Problem to work on
Report, as a single figure, how many lines in the records below include "Most".

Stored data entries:
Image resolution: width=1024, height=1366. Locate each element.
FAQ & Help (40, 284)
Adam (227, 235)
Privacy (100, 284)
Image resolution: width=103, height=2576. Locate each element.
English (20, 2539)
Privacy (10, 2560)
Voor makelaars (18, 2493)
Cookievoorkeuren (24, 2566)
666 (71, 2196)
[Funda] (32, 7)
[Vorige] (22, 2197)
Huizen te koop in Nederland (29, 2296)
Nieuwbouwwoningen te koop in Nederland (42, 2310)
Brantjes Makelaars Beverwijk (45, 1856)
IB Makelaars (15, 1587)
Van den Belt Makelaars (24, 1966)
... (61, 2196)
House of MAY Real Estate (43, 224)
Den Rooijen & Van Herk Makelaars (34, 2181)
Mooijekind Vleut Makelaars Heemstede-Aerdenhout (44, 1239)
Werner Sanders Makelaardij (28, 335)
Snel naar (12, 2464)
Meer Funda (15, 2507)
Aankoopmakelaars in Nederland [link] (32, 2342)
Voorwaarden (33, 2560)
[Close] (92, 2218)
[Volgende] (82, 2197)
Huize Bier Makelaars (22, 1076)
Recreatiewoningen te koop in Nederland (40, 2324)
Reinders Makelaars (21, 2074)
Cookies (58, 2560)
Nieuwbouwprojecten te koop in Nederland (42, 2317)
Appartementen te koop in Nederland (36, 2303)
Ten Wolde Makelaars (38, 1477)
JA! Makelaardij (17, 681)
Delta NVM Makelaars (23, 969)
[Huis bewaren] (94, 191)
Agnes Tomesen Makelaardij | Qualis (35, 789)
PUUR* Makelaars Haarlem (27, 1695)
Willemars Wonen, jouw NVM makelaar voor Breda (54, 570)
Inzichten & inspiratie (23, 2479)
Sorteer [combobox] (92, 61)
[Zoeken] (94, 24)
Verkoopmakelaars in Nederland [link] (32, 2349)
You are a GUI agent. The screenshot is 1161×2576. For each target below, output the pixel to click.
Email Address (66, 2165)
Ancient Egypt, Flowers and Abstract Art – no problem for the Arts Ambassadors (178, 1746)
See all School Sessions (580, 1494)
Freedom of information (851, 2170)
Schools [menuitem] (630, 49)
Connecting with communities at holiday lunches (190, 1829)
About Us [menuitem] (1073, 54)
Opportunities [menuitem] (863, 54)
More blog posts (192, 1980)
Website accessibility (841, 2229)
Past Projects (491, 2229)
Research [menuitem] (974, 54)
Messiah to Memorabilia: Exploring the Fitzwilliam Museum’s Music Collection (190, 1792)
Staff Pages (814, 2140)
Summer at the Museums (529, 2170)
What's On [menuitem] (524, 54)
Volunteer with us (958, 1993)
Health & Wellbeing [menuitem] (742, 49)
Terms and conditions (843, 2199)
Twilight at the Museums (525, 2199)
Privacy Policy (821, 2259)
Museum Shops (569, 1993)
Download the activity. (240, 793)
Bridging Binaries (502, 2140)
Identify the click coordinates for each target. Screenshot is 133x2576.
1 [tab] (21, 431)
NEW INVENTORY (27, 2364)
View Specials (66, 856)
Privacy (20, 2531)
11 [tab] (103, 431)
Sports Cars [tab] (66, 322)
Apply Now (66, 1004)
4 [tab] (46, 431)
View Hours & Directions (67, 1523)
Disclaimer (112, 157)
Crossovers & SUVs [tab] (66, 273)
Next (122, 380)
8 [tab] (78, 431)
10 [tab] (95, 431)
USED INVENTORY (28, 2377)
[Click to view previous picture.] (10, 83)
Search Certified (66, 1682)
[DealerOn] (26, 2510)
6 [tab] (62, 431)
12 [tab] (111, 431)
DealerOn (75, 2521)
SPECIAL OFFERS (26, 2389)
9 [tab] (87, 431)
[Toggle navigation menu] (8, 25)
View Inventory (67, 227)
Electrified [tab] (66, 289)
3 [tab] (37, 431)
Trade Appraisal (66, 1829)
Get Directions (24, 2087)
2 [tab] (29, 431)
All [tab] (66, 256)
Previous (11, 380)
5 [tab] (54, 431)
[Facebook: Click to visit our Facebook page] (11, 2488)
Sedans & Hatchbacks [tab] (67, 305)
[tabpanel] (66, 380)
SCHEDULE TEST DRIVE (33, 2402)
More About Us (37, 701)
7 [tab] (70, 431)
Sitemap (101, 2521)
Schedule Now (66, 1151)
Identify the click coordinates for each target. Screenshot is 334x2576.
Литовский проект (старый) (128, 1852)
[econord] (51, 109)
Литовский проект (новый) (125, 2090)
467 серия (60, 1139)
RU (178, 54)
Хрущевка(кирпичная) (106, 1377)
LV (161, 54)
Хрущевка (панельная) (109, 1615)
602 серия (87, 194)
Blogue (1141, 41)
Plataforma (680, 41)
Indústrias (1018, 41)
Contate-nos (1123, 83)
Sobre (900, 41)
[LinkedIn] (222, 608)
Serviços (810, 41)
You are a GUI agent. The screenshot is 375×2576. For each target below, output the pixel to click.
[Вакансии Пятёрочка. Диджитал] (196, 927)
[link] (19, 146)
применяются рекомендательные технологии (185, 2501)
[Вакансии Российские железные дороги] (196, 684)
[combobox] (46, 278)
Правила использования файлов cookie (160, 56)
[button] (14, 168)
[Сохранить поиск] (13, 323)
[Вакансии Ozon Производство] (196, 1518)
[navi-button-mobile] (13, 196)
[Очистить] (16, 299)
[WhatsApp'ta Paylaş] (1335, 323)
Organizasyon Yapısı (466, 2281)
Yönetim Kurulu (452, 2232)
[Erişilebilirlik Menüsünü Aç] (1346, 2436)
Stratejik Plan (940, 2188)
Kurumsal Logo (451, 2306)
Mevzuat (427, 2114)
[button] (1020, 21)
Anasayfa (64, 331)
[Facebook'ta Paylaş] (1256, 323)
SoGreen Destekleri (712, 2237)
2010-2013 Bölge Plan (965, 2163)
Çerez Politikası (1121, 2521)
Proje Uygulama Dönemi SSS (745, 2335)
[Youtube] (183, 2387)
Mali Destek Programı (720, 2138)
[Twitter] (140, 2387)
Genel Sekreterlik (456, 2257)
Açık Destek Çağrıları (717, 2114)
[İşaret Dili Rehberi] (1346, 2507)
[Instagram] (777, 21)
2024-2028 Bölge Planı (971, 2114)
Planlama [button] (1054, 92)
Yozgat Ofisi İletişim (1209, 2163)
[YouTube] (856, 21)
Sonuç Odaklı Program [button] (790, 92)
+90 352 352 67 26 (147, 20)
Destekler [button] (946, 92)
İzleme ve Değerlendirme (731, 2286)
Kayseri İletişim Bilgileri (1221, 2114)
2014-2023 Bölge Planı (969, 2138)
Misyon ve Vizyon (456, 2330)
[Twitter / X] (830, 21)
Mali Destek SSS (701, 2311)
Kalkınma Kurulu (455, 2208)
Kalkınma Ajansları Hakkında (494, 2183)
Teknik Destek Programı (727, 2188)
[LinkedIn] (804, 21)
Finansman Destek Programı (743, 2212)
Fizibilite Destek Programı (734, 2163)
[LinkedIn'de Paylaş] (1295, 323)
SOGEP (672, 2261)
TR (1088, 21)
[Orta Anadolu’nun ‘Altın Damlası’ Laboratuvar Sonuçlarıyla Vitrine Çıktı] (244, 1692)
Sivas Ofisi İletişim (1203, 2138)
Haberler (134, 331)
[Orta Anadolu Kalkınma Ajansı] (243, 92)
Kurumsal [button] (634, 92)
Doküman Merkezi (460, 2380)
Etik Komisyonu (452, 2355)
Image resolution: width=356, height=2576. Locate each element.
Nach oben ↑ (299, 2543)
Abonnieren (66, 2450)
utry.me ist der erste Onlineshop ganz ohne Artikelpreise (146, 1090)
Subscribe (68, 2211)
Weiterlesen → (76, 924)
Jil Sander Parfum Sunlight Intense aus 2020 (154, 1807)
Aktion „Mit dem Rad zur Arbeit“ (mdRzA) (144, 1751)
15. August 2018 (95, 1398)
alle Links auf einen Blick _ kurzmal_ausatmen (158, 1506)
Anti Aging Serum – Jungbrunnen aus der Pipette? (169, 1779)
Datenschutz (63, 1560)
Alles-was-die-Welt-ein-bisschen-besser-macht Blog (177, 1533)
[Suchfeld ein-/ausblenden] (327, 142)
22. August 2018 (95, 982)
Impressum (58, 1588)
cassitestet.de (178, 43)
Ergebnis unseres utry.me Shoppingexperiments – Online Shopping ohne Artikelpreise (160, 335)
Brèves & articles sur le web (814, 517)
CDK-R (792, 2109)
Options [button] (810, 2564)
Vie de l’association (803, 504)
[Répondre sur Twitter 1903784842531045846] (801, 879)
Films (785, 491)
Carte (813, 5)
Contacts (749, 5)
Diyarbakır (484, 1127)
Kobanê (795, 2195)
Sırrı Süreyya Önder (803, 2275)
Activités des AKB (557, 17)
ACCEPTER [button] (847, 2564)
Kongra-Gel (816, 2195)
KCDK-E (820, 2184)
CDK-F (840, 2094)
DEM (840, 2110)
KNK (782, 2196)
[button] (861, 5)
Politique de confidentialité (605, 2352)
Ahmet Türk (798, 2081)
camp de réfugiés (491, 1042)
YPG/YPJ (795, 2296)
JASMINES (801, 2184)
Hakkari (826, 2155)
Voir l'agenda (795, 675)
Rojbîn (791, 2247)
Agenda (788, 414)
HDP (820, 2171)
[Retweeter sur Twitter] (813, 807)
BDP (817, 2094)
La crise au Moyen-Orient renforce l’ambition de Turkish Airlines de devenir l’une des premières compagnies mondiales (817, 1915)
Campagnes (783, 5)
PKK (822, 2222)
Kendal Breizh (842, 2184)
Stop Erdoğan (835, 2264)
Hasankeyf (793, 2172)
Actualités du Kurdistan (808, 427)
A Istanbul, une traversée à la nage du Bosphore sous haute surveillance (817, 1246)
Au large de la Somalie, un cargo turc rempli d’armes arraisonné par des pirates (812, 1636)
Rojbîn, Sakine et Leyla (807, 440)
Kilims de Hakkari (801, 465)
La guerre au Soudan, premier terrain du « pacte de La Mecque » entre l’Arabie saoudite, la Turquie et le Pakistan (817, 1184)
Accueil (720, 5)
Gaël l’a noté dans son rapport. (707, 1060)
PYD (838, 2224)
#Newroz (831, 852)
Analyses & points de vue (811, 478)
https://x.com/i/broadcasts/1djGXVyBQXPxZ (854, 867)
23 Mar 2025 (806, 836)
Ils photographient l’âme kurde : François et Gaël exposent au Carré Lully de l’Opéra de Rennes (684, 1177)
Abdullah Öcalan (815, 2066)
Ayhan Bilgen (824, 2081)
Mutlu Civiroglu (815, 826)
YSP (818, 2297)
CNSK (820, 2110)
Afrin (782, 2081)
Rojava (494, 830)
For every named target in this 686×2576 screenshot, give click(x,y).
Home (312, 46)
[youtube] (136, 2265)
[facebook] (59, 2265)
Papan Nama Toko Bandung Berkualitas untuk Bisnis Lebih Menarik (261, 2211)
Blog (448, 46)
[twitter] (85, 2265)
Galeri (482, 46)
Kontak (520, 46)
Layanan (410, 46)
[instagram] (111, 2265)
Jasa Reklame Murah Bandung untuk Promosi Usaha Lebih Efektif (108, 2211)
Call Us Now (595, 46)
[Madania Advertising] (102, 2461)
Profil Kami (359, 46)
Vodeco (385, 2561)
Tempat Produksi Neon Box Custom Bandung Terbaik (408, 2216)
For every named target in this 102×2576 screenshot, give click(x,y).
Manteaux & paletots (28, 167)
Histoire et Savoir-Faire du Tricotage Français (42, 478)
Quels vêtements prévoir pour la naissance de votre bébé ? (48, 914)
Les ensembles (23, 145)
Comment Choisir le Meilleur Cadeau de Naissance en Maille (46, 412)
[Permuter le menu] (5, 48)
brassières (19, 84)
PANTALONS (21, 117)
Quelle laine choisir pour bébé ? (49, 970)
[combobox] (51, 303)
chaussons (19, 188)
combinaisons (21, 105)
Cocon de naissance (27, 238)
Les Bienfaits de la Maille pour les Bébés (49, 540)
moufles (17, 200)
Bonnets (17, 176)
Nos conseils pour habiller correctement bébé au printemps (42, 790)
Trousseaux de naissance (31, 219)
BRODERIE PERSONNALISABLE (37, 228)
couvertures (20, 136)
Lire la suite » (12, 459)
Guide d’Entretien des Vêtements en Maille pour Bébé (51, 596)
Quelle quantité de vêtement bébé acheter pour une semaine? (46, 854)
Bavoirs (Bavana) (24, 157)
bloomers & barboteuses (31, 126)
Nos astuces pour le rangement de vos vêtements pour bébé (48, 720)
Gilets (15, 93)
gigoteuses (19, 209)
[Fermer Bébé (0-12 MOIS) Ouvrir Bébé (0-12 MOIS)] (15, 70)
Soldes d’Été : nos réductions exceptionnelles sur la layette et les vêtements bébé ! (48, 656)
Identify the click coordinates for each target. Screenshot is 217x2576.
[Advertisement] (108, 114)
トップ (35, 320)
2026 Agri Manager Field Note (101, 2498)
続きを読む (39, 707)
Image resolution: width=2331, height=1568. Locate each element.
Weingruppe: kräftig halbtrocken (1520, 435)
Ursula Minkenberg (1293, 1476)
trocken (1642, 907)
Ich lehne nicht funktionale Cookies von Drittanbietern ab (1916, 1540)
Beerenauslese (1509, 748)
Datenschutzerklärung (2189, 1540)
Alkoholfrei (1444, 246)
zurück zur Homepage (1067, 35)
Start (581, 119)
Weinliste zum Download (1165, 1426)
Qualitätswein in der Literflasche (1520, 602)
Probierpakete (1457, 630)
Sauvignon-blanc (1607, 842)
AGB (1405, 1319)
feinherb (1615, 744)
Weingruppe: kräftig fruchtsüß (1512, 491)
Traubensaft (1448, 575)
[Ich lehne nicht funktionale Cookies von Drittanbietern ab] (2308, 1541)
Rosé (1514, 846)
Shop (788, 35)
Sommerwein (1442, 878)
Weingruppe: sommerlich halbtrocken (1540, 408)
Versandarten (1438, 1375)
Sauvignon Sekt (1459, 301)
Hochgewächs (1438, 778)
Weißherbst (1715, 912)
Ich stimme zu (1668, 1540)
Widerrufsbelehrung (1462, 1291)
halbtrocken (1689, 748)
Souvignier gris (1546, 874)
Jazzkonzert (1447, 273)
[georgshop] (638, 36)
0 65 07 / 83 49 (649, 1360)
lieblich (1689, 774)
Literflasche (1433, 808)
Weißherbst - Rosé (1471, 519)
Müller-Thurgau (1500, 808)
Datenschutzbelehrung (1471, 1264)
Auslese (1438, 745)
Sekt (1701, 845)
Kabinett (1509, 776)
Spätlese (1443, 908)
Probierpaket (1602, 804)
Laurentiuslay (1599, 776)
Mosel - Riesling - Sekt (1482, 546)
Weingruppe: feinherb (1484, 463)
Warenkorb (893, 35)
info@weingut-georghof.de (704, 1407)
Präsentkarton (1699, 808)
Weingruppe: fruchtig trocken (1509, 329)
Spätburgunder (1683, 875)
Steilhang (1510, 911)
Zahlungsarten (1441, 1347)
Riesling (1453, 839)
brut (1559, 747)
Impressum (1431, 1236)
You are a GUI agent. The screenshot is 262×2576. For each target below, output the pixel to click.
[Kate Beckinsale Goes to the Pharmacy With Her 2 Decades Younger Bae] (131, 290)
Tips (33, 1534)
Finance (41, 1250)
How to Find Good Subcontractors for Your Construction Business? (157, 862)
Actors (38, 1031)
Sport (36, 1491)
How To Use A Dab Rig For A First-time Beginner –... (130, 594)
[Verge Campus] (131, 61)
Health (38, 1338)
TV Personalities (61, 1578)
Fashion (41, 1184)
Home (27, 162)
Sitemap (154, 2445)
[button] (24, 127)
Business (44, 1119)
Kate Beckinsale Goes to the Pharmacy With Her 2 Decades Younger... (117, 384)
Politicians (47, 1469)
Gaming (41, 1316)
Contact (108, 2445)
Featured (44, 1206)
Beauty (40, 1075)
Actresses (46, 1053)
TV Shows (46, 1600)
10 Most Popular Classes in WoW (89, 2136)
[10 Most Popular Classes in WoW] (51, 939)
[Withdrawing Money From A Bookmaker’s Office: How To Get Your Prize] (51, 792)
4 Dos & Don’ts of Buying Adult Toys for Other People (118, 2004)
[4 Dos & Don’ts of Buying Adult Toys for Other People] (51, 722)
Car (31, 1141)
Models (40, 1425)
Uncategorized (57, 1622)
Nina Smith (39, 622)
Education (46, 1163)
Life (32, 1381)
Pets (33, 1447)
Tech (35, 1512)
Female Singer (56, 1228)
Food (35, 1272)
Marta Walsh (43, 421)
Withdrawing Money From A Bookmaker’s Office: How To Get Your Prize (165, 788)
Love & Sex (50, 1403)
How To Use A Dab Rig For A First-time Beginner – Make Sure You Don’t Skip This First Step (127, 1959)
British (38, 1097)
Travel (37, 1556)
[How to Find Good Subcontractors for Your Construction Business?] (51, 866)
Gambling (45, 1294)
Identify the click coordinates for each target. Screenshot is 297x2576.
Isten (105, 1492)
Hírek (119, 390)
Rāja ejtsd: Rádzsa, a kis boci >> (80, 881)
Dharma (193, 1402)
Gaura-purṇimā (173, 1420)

Solution to this task
2